За столом философствуют. Говорит Филипп Петрович, разливая чай:
– Наше крестьянское дело маленькое, а ежели размыслить, то - большое. Сколько нас мужиков-то в России? Санька, дай-ка календарь сюда! Кажись, сто миллионов... Да вы кушайте, лейте молока-то. Вот грибки беленькие, в уксусе отварили... Опора-то на чем? На мужике. Надо его щадить, надо хозяйство поддерживать? Надо. А для этого надо, чтоб лошади были хорошие у мужика, коровы племенные, сельскохозяйственные орудия, ссуда, агрономов чтоб больше было, да чтоб агрономы не сидели на местах, а по деревням ездили, обучали. Учить надо мужика, учить, учить! Ежели сам не пожелает, палкой по башке! Почему наше правительство не издает декрет, чтоб обязательно травосеяние ввести, настоящий севооборот, восьмиполье? Приказ - и никаких. А то мы еще сто лет на трехполье будем сидеть.
– С нас дерут только... Масло подай, хлеб подай, яйца...

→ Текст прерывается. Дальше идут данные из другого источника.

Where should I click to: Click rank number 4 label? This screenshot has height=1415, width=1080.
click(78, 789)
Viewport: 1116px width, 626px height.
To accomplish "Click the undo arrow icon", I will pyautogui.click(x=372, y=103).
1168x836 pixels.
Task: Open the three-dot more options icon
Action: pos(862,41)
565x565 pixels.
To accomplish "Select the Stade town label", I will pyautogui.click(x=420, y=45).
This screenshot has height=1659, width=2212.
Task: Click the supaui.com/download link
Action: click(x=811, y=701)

– Разорят мужика совсем. Ему и не подняться.
– Вот именно, что не надо разорять. Самое время теперича поддержать его. Самое время. Раз власть укрепилась, перевороту ожидать нечего, значит надо работать.
– Да еще как!
– кричит Филипп Петрович.
– Эй, старуха, не пожалей-ка нам пивца подлить! Сколько времени баловство было, просто не желательно было и землю пахать: сколь не собери хлеба, все отымут. А теперича другие права. Мужик видит, что порядки устанавливаются, все идет по закону. Отряды уж больше, видать, не будут по деревням рыскать да грабить. Значит, работать надо во все тяжкие: давай, давай! Мужик натосковался по настоящей работе, не троньте только мужика, помогите только мужику!